This is the second in a series of posts on Hazony's Conservatism (recall the first one here). Hazony's conservatism fuses nationalist and religious themes. Here I explore his account of the family. For, while I am no expert on contemporary conservative thought, and generally Hazony presents his views polemically against liberal or Marxist (or so-called "woke") views, his account of the family is, in fact, rather revisionary relative to the public statements of those "who regard themselves as political conservatives" and when they "speak of the importance of the 'the family' as a cultural matter or in regard to government policy." (p. 213). His views on the family, thus, give a fascinating oblique glimpse into some serious rethinking on 'the right.'
Hazony's account of the family is offered as part of a larger account of the significance of families in congregations and congregations, in turn, in the life of the nation (or clan). Congregations are composed of families, and together with the families that constitute them are key to passing on traditions. (p. 218) The account of the family itself is functional in character. I return to this below.
Now, a casual reading of Hazony's argument seems to suggest that it is based on sex-essentialist views of human nature. In particular, Hazony denies that enduring sexual monogamy is natural to men, especially, in fact, "nothing is more contrary to human nature." (p. 208) And so, in so far as "the lifelong bond of a man and a woman" is advocated by Hazony (which it is) as the "first pillar" of "civilized life," (p. 209) it turns out that for Hazony this lifelong bond is really the effect of the proper organization of social life (including families and traditions), that is, (what the Aristotelians would call) our second nature. So, it turns out that Hazony's sex-essentialist views are dispensable for his argument (which are compatible with all kinds of constructivist views).
And, in fact, in Hazony's favored account of the family -- what he calls "the traditional family" -- gender based dimorphism is rather small. It is much smaller, in fact, than in the patriarchic account of the nuclear family familiar from those "who regard themselves as political conservatives" Let me explain.
Because he is attuned to the changing dynamics of the function and composition of families, Hazony works with a clear three-fold distinction among three ideal types: (i) the traditional family; (ii) the nuclear family; (iii) the hollowed out family. In brief: the traditional family is a business enterprise consisting of multiple generations in daily contact; the nuclear family involves a sexed division of labor within the household with the mother devoted to child-rearing and the father as breadwinner on a Fordist family wage; the hollowed out family has all its adult members involved in society's extended division of labor and purchases services from it to take on childrearing, cleaning, and education tasks.

→ Extracted information:
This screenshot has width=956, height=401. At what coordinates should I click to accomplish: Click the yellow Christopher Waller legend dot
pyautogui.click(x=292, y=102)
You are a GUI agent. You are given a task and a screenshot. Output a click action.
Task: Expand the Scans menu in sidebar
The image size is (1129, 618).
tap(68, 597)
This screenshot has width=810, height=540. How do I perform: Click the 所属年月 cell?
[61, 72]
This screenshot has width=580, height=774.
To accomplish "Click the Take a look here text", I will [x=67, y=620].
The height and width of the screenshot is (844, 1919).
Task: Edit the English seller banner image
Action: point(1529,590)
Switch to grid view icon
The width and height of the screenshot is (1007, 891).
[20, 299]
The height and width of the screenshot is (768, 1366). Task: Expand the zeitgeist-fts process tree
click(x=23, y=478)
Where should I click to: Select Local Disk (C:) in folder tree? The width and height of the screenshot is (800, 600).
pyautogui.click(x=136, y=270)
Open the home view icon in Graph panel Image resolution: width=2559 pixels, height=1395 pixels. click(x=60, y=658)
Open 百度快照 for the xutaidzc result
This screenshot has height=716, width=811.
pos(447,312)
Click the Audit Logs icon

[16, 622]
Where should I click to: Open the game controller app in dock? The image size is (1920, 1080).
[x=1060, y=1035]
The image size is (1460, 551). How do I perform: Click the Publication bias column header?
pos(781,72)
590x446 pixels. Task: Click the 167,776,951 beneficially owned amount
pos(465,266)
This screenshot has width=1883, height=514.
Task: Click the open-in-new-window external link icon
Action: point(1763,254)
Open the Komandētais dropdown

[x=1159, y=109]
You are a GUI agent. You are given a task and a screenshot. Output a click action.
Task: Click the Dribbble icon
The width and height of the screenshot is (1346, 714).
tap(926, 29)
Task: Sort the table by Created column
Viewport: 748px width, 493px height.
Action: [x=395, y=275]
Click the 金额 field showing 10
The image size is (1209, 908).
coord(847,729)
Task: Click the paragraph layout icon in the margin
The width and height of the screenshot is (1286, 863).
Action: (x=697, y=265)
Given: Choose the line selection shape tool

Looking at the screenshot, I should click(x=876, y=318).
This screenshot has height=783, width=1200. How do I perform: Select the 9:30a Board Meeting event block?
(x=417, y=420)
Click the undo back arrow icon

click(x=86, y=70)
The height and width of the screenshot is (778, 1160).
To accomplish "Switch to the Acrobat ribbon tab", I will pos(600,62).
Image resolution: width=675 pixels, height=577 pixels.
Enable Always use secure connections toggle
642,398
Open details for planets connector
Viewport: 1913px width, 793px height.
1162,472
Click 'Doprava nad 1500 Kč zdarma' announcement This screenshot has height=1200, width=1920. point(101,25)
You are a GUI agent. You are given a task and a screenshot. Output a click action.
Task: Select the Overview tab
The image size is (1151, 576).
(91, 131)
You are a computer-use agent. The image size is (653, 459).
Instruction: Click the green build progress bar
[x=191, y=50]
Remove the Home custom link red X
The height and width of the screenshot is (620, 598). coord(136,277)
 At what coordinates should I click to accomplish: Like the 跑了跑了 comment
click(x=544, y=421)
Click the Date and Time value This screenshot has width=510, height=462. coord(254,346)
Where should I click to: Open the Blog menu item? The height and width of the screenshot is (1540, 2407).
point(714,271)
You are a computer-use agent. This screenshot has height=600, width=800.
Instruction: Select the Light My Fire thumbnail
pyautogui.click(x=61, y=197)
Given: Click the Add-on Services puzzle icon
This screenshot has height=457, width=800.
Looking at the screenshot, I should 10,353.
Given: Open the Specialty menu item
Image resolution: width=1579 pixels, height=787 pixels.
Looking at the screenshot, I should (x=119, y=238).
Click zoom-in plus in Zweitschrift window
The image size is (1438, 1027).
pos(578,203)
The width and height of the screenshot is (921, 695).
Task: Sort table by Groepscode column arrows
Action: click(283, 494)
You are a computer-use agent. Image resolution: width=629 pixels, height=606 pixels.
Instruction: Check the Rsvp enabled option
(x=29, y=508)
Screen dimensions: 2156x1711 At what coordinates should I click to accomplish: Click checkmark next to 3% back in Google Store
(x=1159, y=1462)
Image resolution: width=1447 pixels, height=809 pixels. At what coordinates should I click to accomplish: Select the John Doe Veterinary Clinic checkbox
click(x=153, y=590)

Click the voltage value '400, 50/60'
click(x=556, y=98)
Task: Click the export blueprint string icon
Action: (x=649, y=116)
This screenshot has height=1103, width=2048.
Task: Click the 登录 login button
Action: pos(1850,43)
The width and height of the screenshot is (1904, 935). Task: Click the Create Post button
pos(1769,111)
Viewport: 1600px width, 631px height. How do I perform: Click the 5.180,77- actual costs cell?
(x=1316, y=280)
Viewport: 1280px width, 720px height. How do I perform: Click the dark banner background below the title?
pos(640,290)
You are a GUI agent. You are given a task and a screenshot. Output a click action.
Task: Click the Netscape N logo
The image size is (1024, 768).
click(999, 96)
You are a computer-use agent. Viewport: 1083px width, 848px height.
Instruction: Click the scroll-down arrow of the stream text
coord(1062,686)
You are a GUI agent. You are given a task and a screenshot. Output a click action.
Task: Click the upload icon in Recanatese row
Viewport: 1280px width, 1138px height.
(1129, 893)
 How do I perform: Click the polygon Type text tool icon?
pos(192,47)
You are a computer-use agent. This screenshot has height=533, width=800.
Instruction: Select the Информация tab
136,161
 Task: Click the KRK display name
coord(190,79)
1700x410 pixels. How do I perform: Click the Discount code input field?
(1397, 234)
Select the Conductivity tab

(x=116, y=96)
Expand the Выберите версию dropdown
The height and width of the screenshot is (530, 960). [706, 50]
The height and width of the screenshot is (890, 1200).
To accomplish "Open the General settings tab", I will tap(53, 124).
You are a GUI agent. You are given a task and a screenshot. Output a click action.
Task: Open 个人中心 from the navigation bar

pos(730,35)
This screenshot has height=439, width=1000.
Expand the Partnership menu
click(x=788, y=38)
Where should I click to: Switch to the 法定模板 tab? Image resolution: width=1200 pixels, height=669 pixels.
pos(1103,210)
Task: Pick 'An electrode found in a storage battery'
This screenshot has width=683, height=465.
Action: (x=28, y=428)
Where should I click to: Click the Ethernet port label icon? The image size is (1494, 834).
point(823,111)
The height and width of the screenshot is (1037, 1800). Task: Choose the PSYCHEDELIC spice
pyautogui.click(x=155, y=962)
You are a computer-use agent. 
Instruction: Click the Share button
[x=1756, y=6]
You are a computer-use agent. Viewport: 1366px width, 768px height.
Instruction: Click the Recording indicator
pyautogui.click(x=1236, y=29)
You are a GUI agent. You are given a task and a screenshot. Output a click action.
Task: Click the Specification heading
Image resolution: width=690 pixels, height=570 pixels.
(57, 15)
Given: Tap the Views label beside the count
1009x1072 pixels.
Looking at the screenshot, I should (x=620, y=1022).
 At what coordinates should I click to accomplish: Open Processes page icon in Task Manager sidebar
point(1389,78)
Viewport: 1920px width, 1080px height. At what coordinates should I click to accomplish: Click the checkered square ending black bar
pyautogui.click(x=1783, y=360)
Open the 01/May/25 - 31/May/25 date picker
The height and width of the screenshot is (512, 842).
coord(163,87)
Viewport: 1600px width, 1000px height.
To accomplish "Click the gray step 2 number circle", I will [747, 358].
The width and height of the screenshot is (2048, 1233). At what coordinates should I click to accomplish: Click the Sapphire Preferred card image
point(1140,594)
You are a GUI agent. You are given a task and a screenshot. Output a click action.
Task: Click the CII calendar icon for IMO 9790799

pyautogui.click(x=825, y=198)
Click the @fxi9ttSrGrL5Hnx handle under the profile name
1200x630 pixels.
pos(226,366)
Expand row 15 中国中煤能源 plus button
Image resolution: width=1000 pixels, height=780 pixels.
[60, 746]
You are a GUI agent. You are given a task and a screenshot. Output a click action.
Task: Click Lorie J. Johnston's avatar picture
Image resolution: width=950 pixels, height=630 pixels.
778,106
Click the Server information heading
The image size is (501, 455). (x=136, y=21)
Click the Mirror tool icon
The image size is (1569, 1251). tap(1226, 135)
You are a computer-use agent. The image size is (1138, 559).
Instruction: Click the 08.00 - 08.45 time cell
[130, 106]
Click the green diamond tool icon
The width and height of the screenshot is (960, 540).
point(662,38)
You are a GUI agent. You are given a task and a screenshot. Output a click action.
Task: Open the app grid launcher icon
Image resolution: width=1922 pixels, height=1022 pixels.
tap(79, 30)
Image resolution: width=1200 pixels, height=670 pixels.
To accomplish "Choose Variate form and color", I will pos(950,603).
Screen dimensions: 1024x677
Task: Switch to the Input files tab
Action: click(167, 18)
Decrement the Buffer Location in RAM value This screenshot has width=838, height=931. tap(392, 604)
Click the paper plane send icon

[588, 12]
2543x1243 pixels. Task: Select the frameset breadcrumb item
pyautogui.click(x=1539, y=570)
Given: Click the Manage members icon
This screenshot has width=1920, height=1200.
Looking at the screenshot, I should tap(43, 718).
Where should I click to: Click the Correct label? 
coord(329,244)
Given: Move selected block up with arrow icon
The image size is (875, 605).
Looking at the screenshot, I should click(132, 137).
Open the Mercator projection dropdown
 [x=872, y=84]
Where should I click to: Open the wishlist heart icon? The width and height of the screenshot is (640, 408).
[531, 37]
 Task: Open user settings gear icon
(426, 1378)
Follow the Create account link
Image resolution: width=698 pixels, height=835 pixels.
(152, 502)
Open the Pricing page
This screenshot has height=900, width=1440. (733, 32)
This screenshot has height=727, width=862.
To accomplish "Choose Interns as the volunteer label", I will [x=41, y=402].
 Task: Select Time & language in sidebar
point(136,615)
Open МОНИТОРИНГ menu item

→ Tasks to complete:
[1] Reproduce the passage of the post on Hazony's view of the family above, between "Because he is" and "and education tasks.", inclusive.
[2] Pick up the post on Hazony's account of the family where it ends and keep writing.

→ Task-by-task outputs:
[1]
Because he is attuned to the changing dynamics of the function and composition of families, Hazony works with a clear three-fold distinction among three ideal types: (i) the traditional family; (ii) the nuclear family; (iii) the hollowed out family. In brief: the traditional family is a business enterprise consisting of multiple generations in daily contact; the nuclear family involves a sexed division of labor within the household with the mother devoted to child-rearing and the father as breadwinner on a Fordist family wage; the hollowed out family has all its adult members involved in society's extended division of labor and purchases services from it to take on childrearing, cleaning, and education tasks.

[2]
While the distinction is conceptual (and normative) in character, it is presented as a temporal (and conceptual) descent, even thought it is possible for a great society to have instances of all three kinds of families existing at the same time (but usually one will predominate numbers-wise and/or normatively).
Let me quote the passage in which he makes this three-fold distinction. (And then I return to what he calls the 'traditional family.') I suspect it will be received as a bombshell among Hazony's target audience:
As anyone who has lived among traditional families can immediately see, the nuclear family is a weakened and much diminished version of the traditional family, one that is lacking most of the resources needed effectively to pursue the purposes of the traditional family. When this conception of the family became normative in America after the Second World War, it gave birth to a world of detached suburban homes, connected to distant places of employment and schools by trains, automobiles, and buses. In other words, the physical design of large portions of the country reflected a newly rationalized conception of what a family is, which had been reconstructed in light of the economic principle of the division of labor. In this new reality, there were no longer any business enterprises in the home for the family to pursue together. Instead, fathers would “go to work,” seceding from their families during their productive hours each day. Similarly, children were required to “go to school,” seceding from the family during their own productive hours. Young adults would then “go away to college,” cutting themselves off from family influence during the critical years in which they were supposed to reach maturity. Similarly, grandparents were excised from this vision of the home, being “retired” to “retirement communities” or “nursing homes,” which cut the older generation off from the life of their family in much the same way that going away to college cut the younger generation off from it.
Under this new division of labor, mothers were assigned the task of remaining by themselves in the house each day, attempting to “make a home” using the minimalist ingredients that the structure of the nuclear family had left them. Much of this involved increasingly desperate efforts to keep adolescents somehow attached to the family—even though they now shared virtually no productive purposes with their parents, grandparents, and broader community or congregation, and instead spent their days seeking honor among other adolescents. The resulting rupture between parents and their children was poignantly described in numerous books and films beginning in the 1950s. But these works rarely touched upon the reconstruction of the family, which had done so much to inflame the natural tendency of adolescents toward agonized rebellion, while depriving parents of the tools necessary to emerge from these years with the family hierarchy strengthened.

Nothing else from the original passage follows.